▶ TRECHO DO DOCUMENTO:
“Seu policial, aqui… É porque aqui em casa não tem nada para a gente comer. Aqui, minha mãe só tem farinha e fubá para a gente viver”, diz o menino ao telefone em uma ligação para a Polícia Militar. O pedido de socorro é de Miguel Barros, de 11 anos, morador de Santa Luzia, município na Região Metropolitana de Belo Horizonte.
A chamada inusitada ao 190 fez os policiais verificarem pessoalmente o que estava acontecendo. A criança decidiu sozinha fazer a ligação, depois de ter visto a mãe chorar. Os irmãos mais novos estavam reclamando de fome, e a dona Célia, mãe de seis filhos, só tinha, em casa, fubá e água, que já vinham comendo há quatro dias.
A polícia chegou a pensar que se tratava de uma denúncia de abandono de incapaz ou de maus-tratos, mas, ao ver a situação da família, os policiais se juntaram para ajudar. Eles conseguiram uma cesta básica para entregar à família. Um dia depois do pedido de socorro, no almoço na casa de Miguel, teve arroz, feijão e linguiça.

(Entradas de dados coletados)
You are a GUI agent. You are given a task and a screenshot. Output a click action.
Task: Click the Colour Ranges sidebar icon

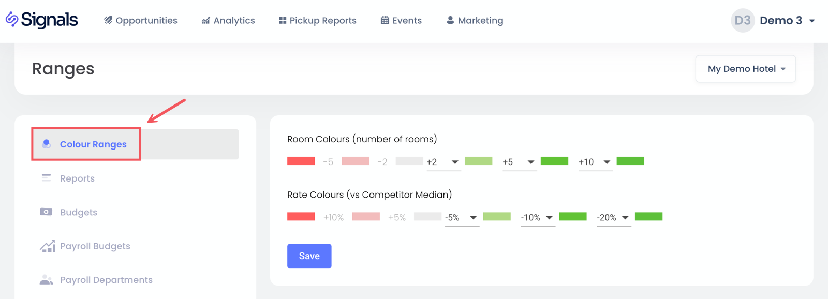(x=47, y=144)
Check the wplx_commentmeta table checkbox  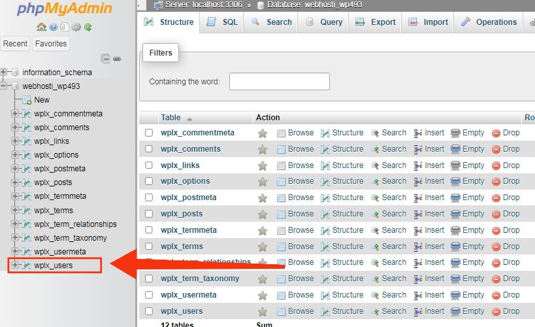point(149,133)
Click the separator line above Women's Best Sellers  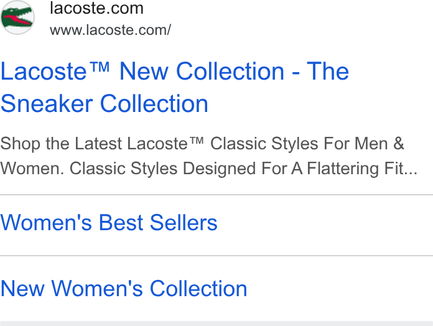click(x=217, y=195)
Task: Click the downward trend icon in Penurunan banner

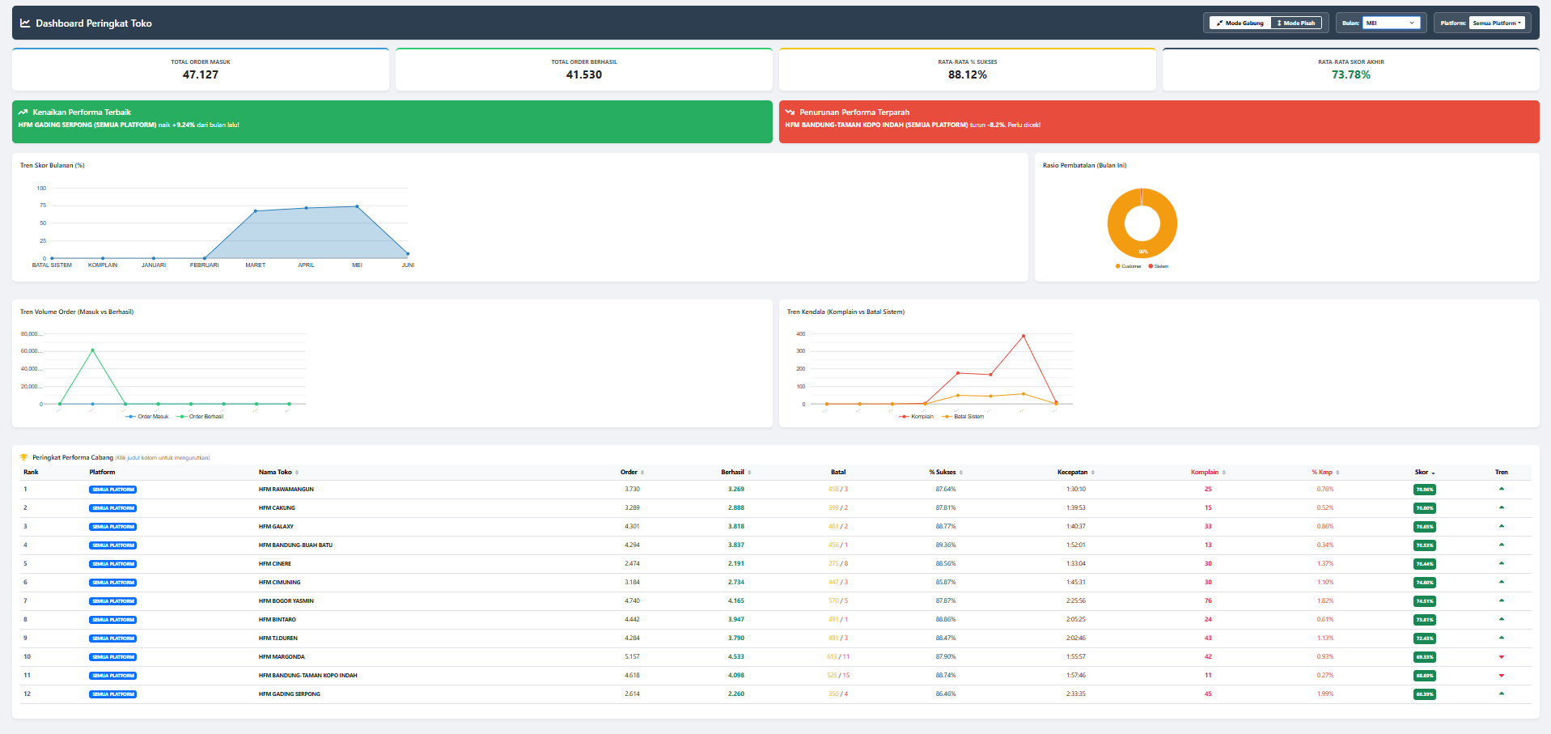Action: [790, 112]
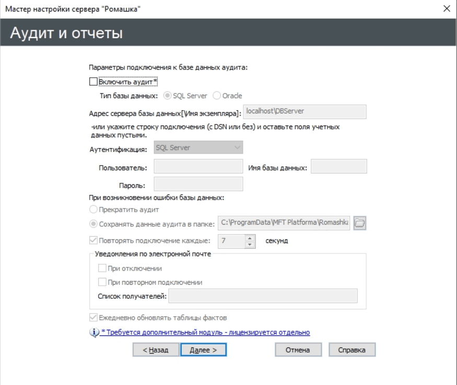Open the additional module licensing link
Screen dimensions: 457x385
pos(205,332)
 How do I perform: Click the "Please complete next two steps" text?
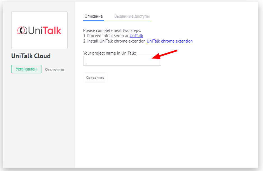tap(112, 31)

▶ QUESTÃO A:
Com base na notícia sobre Miguel, responda:
(i) Quantos anos tem Miguel Barros?
(ii) Há quantos dias a família vinha comendo fubá e água?
(iii) O que os policiais conseguiram para entregar à família?
▶ QUESTÃO B:
Transcreva da notícia sobre Miguel o trecho entre "A chamada inusitada" e "feijão e linguiça.", inclusive.

▶ RESPOSTA A:
(i) 11 anos.
(ii) Há quatro dias.
(iii) Uma cesta básica.

▶ RESPOSTA B:
A chamada inusitada ao 190 fez os policiais verificarem pessoalmente o que estava acontecendo. A criança decidiu sozinha fazer a ligação, depois de ter visto a mãe chorar. Os irmãos mais novos estavam reclamando de fome, e a dona Célia, mãe de seis filhos, só tinha, em casa, fubá e água, que já vinham comendo há quatro dias.
A polícia chegou a pensar que se tratava de uma denúncia de abandono de incapaz ou de maus-tratos, mas, ao ver a situação da família, os policiais se juntaram para ajudar. Eles conseguiram uma cesta básica para entregar à família. Um dia depois do pedido de socorro, no almoço na casa de Miguel, teve arroz, feijão e linguiça.